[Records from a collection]
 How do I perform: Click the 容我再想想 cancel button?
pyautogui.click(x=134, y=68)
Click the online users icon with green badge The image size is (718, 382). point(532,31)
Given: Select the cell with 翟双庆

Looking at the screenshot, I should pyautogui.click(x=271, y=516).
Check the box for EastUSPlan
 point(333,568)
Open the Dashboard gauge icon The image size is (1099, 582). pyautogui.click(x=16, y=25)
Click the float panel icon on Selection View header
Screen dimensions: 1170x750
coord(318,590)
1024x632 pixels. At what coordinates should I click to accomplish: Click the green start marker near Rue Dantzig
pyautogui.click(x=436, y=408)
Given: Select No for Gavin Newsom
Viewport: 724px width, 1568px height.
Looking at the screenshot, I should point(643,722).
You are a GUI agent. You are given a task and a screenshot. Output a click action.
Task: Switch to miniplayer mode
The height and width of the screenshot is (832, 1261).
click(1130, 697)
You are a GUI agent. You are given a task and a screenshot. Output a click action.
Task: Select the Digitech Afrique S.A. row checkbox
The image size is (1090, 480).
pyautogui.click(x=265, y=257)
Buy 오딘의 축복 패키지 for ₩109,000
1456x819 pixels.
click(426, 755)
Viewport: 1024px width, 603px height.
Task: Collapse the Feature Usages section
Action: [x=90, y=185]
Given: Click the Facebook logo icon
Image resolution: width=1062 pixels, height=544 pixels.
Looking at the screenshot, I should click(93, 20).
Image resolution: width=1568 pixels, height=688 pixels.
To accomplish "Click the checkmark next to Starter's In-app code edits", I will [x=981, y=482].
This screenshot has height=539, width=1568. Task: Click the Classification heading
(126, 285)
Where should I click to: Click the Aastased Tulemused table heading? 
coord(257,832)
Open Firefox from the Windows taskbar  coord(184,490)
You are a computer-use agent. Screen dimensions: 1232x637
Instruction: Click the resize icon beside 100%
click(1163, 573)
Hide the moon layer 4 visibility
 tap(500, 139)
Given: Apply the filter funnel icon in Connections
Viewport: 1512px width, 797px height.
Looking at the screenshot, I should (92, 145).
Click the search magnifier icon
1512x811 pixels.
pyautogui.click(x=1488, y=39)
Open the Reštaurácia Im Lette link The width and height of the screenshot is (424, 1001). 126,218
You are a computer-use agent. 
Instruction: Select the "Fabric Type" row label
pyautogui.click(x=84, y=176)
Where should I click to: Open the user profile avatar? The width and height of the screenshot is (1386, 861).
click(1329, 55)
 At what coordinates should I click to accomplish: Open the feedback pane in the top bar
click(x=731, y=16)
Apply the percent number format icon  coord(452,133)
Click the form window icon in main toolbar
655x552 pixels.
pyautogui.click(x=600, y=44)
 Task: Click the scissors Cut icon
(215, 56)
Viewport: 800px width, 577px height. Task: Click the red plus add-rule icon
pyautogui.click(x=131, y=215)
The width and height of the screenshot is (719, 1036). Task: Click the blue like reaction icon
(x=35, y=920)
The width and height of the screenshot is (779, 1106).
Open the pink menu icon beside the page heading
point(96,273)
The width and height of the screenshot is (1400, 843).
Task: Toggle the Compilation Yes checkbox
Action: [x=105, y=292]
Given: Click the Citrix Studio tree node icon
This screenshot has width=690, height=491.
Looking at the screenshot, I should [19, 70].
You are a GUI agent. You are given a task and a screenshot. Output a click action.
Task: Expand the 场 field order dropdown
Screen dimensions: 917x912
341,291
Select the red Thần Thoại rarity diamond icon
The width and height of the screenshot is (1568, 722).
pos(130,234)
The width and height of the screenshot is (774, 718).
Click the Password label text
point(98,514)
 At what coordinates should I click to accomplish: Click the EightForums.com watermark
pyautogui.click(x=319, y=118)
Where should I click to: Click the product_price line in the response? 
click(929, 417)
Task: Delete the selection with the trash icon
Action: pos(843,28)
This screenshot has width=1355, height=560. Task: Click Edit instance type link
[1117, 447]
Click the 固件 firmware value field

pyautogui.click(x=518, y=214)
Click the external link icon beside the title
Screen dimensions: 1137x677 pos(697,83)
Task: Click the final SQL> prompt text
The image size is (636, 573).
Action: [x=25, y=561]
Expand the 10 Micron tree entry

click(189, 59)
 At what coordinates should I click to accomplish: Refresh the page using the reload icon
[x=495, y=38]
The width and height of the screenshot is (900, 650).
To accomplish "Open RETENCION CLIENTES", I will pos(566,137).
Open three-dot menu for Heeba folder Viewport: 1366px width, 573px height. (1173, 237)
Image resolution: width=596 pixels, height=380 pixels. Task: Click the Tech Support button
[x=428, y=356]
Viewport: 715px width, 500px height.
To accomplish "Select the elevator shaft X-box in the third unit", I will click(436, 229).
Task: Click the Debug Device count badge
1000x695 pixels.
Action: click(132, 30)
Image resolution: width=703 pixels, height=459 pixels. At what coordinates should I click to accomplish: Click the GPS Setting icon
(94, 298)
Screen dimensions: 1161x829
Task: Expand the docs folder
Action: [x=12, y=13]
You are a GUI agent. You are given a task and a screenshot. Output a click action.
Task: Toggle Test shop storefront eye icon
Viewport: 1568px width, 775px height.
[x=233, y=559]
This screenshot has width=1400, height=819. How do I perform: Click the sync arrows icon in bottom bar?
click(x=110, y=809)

## Your goal:
Your task is to write out the lines from the one with "Open three-dot menu" through the end of the records, exactly and with nothing added.

## Output for this exercise:
Open three-dot menu for Heeba folder Viewport: 1366px width, 573px height. (1173, 237)
Image resolution: width=596 pixels, height=380 pixels. Task: Click the Tech Support button
[x=428, y=356]
Viewport: 715px width, 500px height.
To accomplish "Select the elevator shaft X-box in the third unit", I will click(436, 229).
Task: Click the Debug Device count badge
1000x695 pixels.
Action: click(132, 30)
Image resolution: width=703 pixels, height=459 pixels. At what coordinates should I click to accomplish: Click the GPS Setting icon
(94, 298)
Screen dimensions: 1161x829
Task: Expand the docs folder
Action: [x=12, y=13]
You are a GUI agent. You are given a task and a screenshot. Output a click action.
Task: Toggle Test shop storefront eye icon
Viewport: 1568px width, 775px height.
[x=233, y=559]
This screenshot has width=1400, height=819. How do I perform: Click the sync arrows icon in bottom bar?
click(x=110, y=809)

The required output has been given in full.